By Jethro Mullen and Catherine E. Shoichet, CNN
updated 7:42 PM EDT, Thu March 28, 2013

(CNN) -- North Korea's leader has signed off on a plan to prepare rockets to be on standby for firing at U.S. targets, including the U.S. mainland and military bases in the Pacific and in South Korea, state media reported.
In a meeting with military leaders early Friday, Kim Jong Un "said he has judged the time has come to settle accounts with the U.S. imperialists in view of the prevailing situation," the state-run KCNA news agency reported.

"If they make a reckless provocation with huge strategic forces, [we] should mercilessly strike the U.S. mainland, their stronghold, their military bases in the operational theaters in the Pacific, including Hawaii and Guam, and those in South Korea," KCNA reported.

Analysis: What's Kim Jong Un up to?
Kim's regime has unleashed a torrent of threats in the past few weeks, and U.S. officials have said they're concerned about the recent rhetoric.

"North Korea is not a paper tiger, so it wouldn't be smart to dismiss its provocative behavior as pure bluster," a U.S. official said Wednesday.

But Pentagon spokesman George Little said Thursday that it was important to remain calm and urged North Korea to "dial the temperature down."

"No one wants there to be war on the Korean Peninsula, let me make that very clear," he told CNN's "Erin Burnett Outfront."

"We have to be sober, calm, cool, collected about these periods. ... We are assuring our South Korean allies that we stand with them amid these provocations," he said.

Behind North Korea's heated words about missile strikes, one analyst said, there might not be much mettle.

"The fact is that despite the bombast, and unless there has been a miraculous turnaround among North Korea's strategic forces, there is little to no chance that it could successfully land a missile on Guam, Hawaii or anywhere else outside the Korean Peninsula that U.S. forces may be stationed," James Hardy, Asia-Pacific editor of IHS Jane's Defense Weekly,wrote in an opinion column published Thursday on CNN.com.

North Korea's latest threat Friday morning came after the United States said Thursday that it flew stealth bombers over South Korea in annual military exercises.

The B-2 Spirit bombers flew more than 6,500 miles from Whiteman Air Force Base in Missouri to South Korea, dropping inert munitions there as part of the exercises, before returning to the U.S. mainland, the U.S. Forces Korea said in a statement.

• DATASET EXTRACT:
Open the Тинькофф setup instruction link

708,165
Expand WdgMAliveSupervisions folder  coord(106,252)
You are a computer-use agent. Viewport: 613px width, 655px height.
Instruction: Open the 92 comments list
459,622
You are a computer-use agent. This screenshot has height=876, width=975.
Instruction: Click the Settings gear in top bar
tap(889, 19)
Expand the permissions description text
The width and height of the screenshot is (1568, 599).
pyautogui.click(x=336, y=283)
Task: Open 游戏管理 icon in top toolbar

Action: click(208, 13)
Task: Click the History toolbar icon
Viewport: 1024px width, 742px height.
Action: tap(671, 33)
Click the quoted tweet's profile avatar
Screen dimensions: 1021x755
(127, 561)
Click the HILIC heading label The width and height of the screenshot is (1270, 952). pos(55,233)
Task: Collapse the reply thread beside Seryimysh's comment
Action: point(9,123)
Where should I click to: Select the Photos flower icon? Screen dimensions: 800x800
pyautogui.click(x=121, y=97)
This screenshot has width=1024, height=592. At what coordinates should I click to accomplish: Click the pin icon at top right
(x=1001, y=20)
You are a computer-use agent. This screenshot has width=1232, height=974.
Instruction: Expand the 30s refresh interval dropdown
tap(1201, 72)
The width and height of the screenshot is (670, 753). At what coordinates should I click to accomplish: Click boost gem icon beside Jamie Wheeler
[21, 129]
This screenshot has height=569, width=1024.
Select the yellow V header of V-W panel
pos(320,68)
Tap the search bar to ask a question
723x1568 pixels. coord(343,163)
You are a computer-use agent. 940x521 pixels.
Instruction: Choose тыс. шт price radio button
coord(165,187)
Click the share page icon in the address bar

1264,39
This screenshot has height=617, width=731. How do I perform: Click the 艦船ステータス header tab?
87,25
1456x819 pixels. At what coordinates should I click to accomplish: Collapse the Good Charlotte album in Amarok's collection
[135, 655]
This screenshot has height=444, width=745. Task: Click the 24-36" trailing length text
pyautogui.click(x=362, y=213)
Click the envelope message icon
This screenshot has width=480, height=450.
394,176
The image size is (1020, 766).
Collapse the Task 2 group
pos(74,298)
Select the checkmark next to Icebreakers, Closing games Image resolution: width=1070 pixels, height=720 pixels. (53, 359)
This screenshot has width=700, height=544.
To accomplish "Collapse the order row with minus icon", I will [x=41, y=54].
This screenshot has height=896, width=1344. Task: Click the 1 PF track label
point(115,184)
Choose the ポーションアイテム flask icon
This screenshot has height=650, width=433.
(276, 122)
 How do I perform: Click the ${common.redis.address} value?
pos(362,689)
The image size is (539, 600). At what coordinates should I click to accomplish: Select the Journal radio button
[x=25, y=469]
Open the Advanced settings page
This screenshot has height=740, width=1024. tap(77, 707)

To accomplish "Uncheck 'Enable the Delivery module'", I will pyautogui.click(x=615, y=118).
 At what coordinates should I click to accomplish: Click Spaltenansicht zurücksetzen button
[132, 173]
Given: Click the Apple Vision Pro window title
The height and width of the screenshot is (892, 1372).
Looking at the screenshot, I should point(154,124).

• PROBLEMS TO SOLVE:
[1] Write out verbatim the lines of the records between the line holding "Click the quoted tweet's profile avatar" and the line holding "(x=1001, y=20)", inclusive.
[2] Write the next few sentences of the news article on North Korea's threats against U.S. targets, picking up after its last sentence.
The news article and the records are unrelated and should be treated as separate sources.

• ANSWERS TO THE TASKS:
[1]
Click the quoted tweet's profile avatar
Screen dimensions: 1021x755
(127, 561)
Click the HILIC heading label The width and height of the screenshot is (1270, 952). pos(55,233)
Task: Collapse the reply thread beside Seryimysh's comment
Action: point(9,123)
Where should I click to: Select the Photos flower icon? Screen dimensions: 800x800
pyautogui.click(x=121, y=97)
This screenshot has width=1024, height=592. At what coordinates should I click to accomplish: Click the pin icon at top right
(x=1001, y=20)

[2]
The mission by the planes, which can carry conventional and nuclear weapons, "demonstrates the United States' ability to conduct long-range, precision strikes quickly and at will," the statement said.

The North Korean state news agency described the mission as "an ultimatum that they (the United States) will ignite a nuclear war at any cost on the Korean Peninsula."

The North has repeatedly claimed that the exercises are tantamount to threats of nuclear war against it.
But the U.S. military stressed that the bombers flew in exercises to preserve peace in the region.

"The United States is steadfast in its alliance commitment to the defense of the Republic of Korea, to deterring aggression, and to ensuring peace and stability in the region," the statement from U.S. Forces Korea said, using South Korea's official name. "The B-2 bomber is an important element of America's enduring and robust extended deterrence capability in the Asia-Pacific region."


And the disclosure of the B-2 flights comes a day after North Koreasaid it was cutting a key military hotline with South Korea, provoking fresh expressions of concern from U.S. officials about Pyongyang's recent rhetoric. There are several hotlines between North and South Korea.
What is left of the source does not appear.